«Vamos a cocinar un arroz marinero, lo primero que hacemos es un sofrito con pimiento, ajo y tomate, después le echamos el pescado, que en este caso será choco, gamba y rape, lo freímos todo junto y cuando esté en su punto le ponemos el arroz». Ésta receta es de Sergio Velasco, profesor de cocina del taller del mismo nombre en el distrito Sur. Ante todo advierte que para que el plato salga delicioso tiene que hacerse con mucha tranquilidad, «con prisas las comidas no salen buenas».

Este truco es el primero que le dio a sus nueve alumnos cuando comenzaron las clases en el mes de octubre. Sus discípulos no han olvidado sus palabras y confiesan poner en práctica todo lo que les enseñan en clase. «Siempre me ha gustado cocinar pero desde que estoy en el taller he aprendido muchas cosas nuevas.
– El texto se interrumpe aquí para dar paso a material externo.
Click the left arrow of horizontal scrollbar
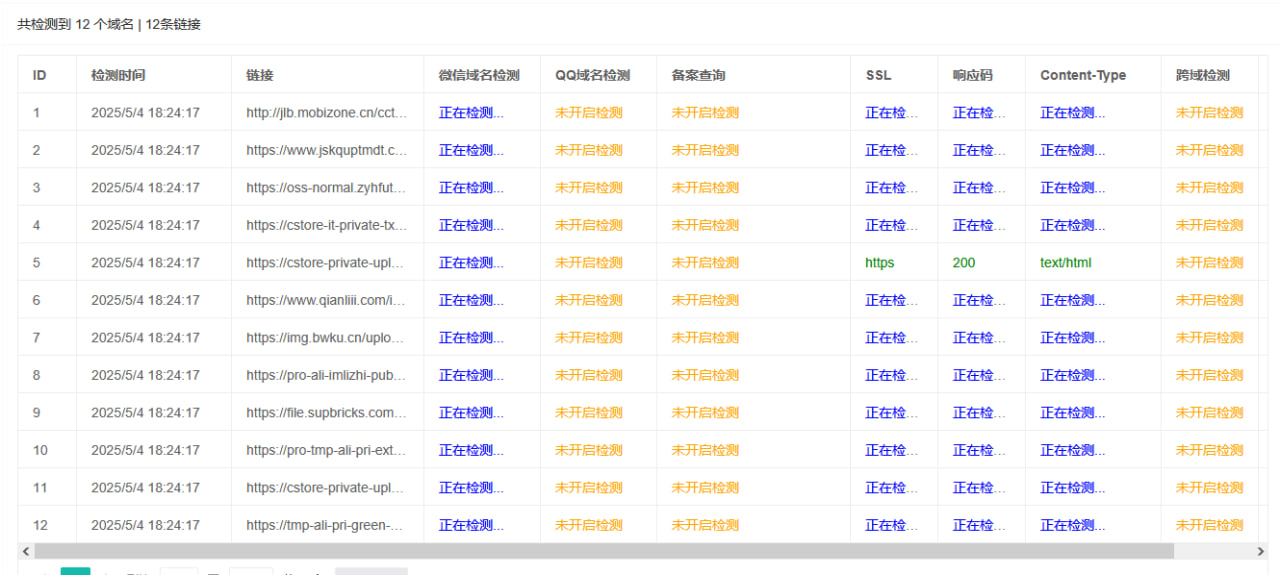1280x575 pixels. click(26, 551)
Soy muy observadora y me fijo en Sergio para ver como hace la comida y los pasos que sigue, luego lo hago yo en casa, estoy muy contenta de haberme apuntado a esta actividad» declara Chiqui Pérez. A pesar de estar recibiendo clases, confiesa que no siempre cocina ella en casa, su marido también es muy aficionado a los fogones. Y es que los hombres se animan cada vez más a este delicioso hobby.

De los nueve alumnos, cuatro son hombres, es el caso de José Téllez que declara estar encantado con el taller «aunque puedo asegurar que mi hijo esta mucho más contento que yo, cada lunes le llevo para cenar un plato diferente, no se puede resistir y eso que está a régimen, la semana pasada llevé a casa dos ensaimadas y yo ni las olí» cuenta José. Dice que aprendió a cocinar cuando se empezó a quedar en su casa de «rodríguez», según indica todo comenzó como una obligación y ahora se ha vuelto una pasión.

En tres horas elaboran dos platos, normalmente uno salado y otro dulce, una hora y media para cada uno. Según cuenta el profesor, para que las clases sean más amenas y participativas, cada asistente enseña a sus compañeros su plato estrella, «de esta forma no sólo aprenden una manera de cocinar sino tantas como alumnos hay en la clases». Estos «cocinitas» tienen hasta el mes de mayo para formarse en el mundo de la gastronomía, a partir de ese momento deleitarán a sus invitados con sus nuevos conocimientos.